Tuesday, December 11, 2012
This is something that I have been struggling with for a couple of months now. As most of you know I began this weightloss journey with my little sister. When we started it was the end of May, it was beautiful outside and their was a lot of motivation that got us to our workouts. We made working out our job and we were losing weight consistently although my sister would lose a bunch of weight and then gain half of it back and ride that roller coaster. I am sure she gained and lost close to 70 lbs. As of Thanksgiving, she was officially 39 lbs down. However, two weeks prior to that she was down 44 lbs. We both have a goal of being down 50 by year end.
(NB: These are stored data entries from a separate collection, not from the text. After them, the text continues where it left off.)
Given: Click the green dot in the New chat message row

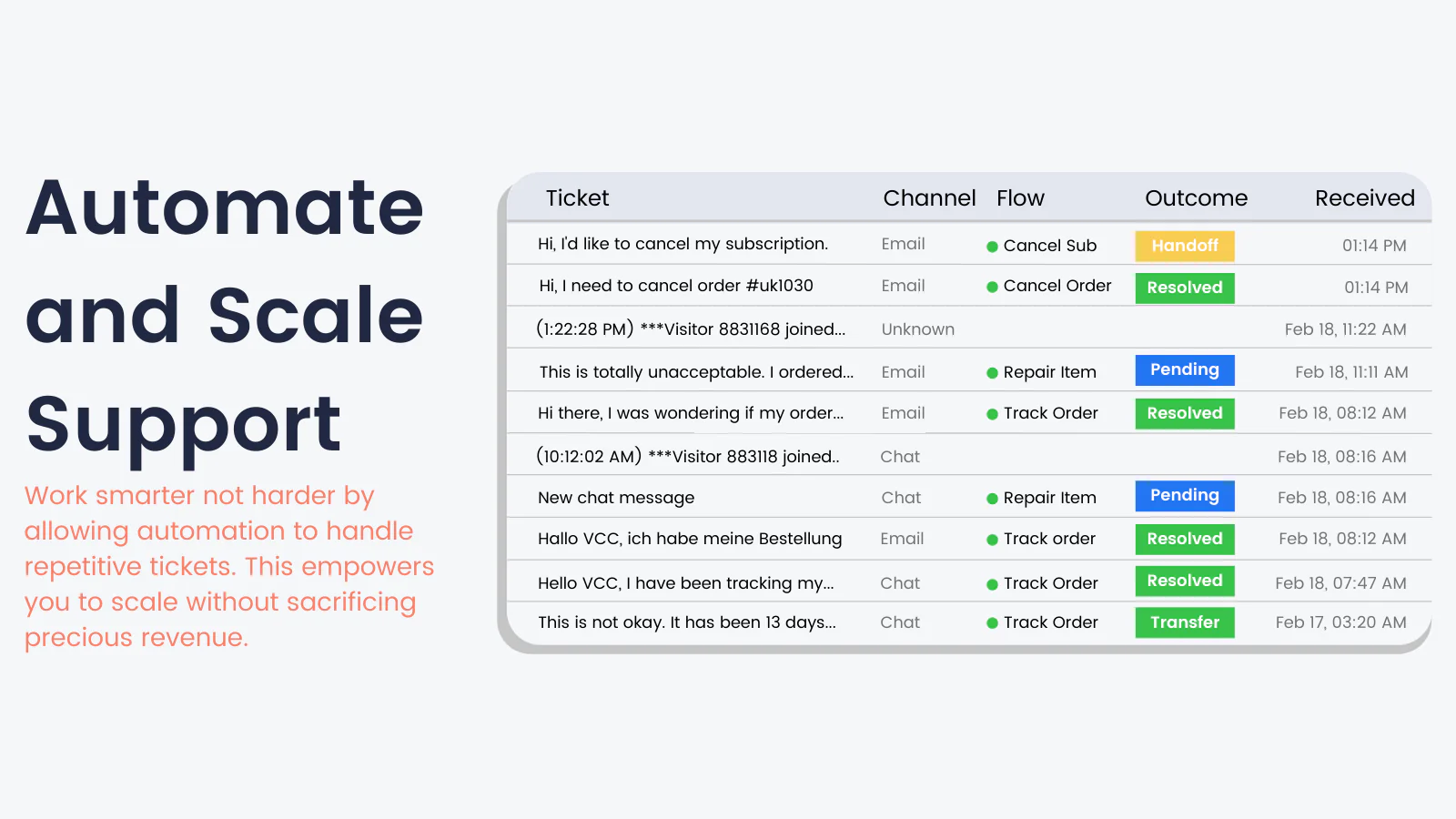Looking at the screenshot, I should click(992, 499).
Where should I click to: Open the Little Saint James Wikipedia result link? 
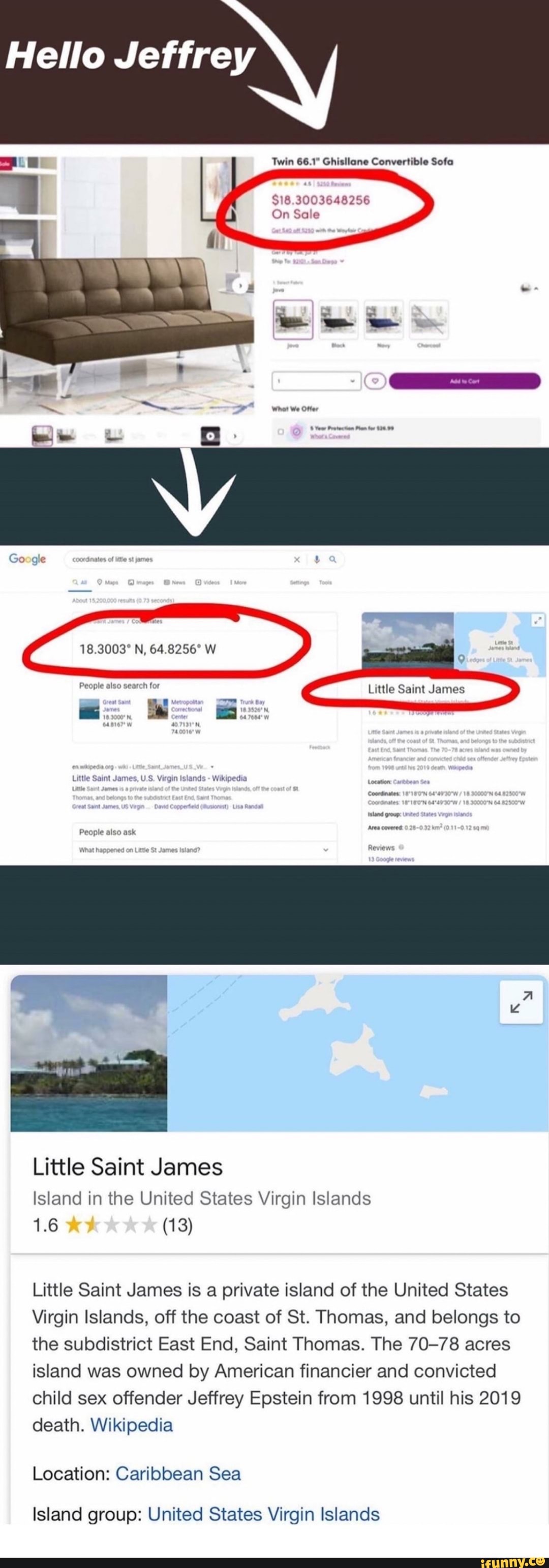160,778
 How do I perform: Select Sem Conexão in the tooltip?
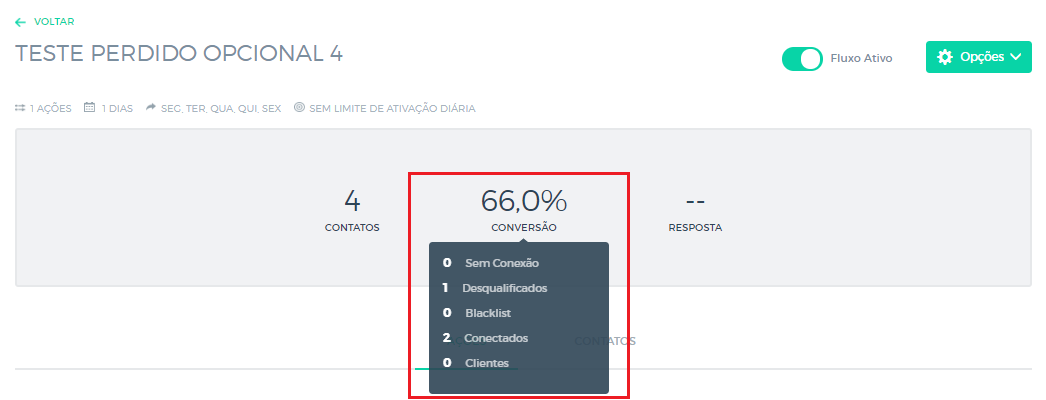point(502,263)
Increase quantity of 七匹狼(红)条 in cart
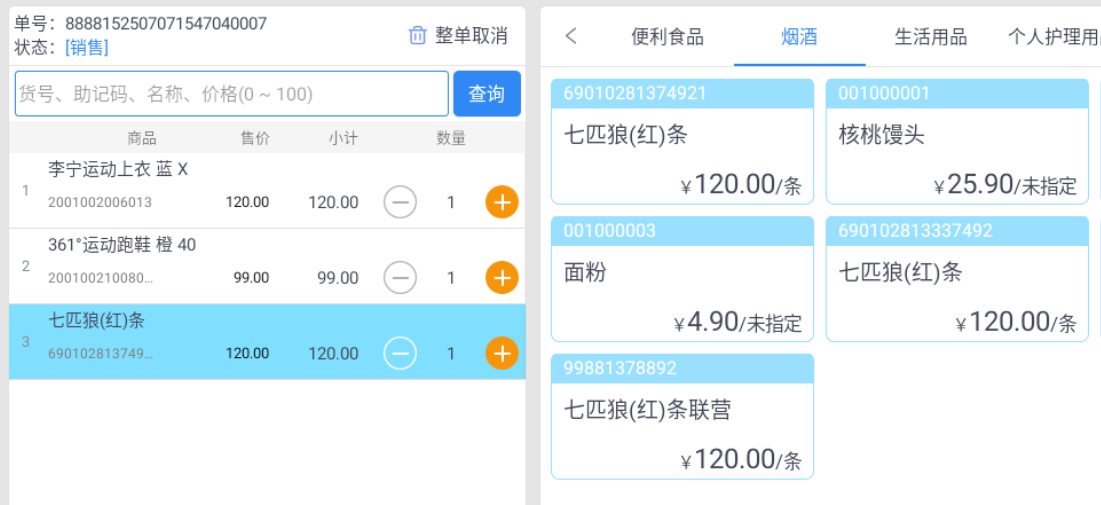Image resolution: width=1101 pixels, height=505 pixels. tap(502, 353)
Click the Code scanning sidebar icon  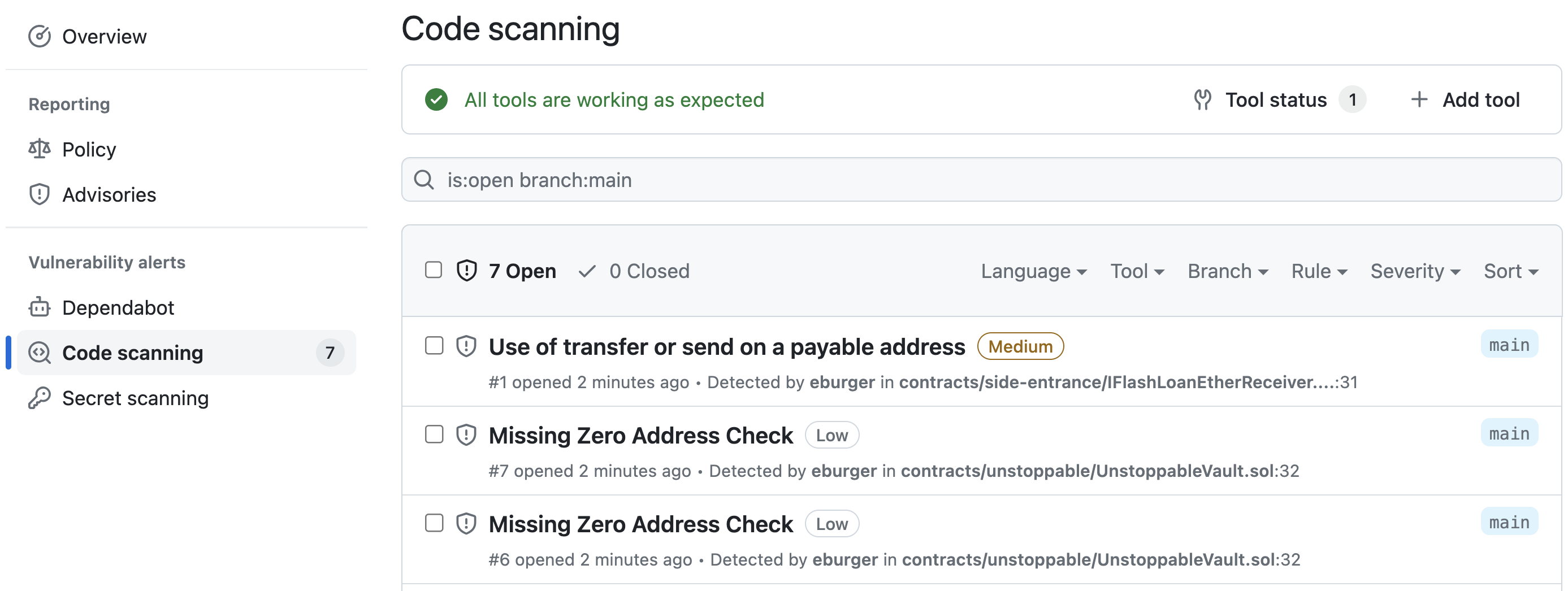pyautogui.click(x=39, y=353)
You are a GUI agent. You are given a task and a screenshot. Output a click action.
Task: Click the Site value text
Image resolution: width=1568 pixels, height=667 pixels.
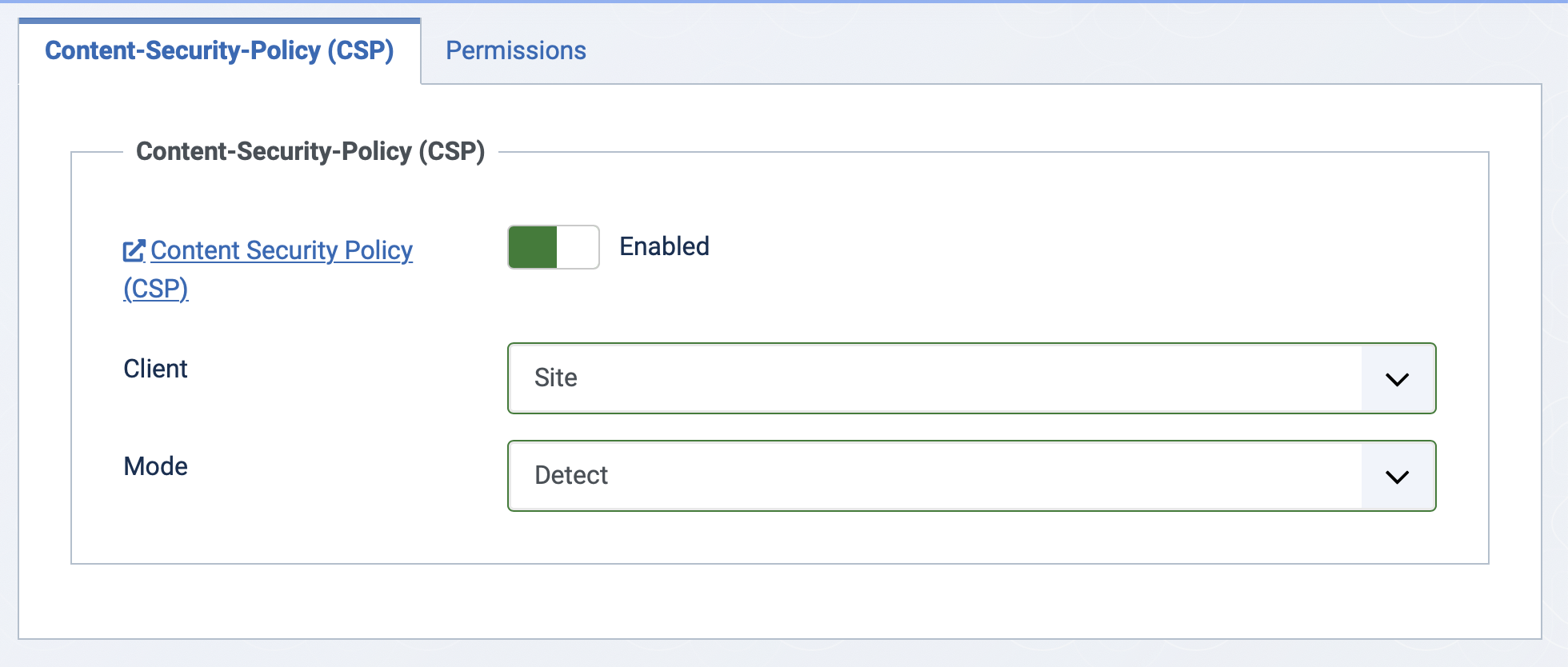click(556, 377)

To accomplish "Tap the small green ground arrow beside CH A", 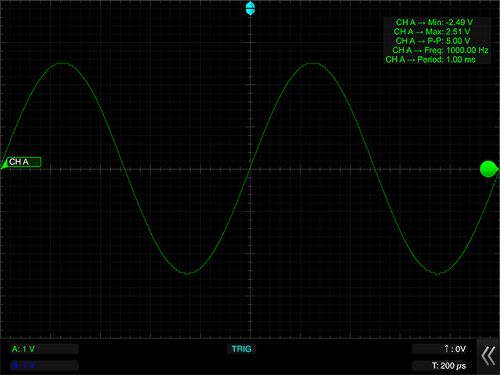I will [4, 164].
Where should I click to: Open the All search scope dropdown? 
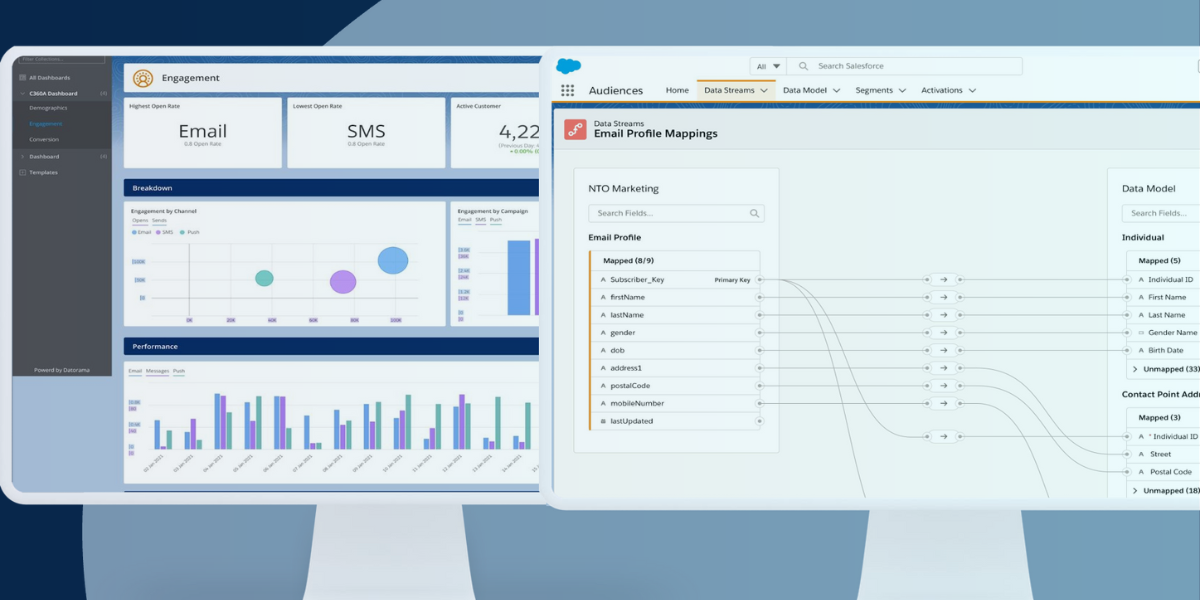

I don't know what the exact problem is and because I don't know what it is, I don't know how to fix it. I don't know what to say or do to make the lightbulb go off in her head because I know her heart wants to lose weight and I know for certain, her health needs for her to lose that weight. I don't even enjoy my own successes because I see her struggling. Her eating is out of control and off schedule. Her and her husband eat late and eat a lot. Her workouts are little to none unless i work out with her. And when she works out alone, I know she is not pushing herself as hard as she is capable of going. Knowing she is only a handful of pounds from being 300 lbs again makes me sick. Not in an irritated way but in a this is my baby sister and I know she is hurting herself and there is nothing I can do about it kind of way. Derrell tells me that all I can do is be available and in the meantime I need to focus on my goals. I know she is an adault and that this is her issue, HOWEVER, I am the big sister and if I am capable of saving her from health issues, then I am going to do it. I just don't know how to break through a spirit that is already broken.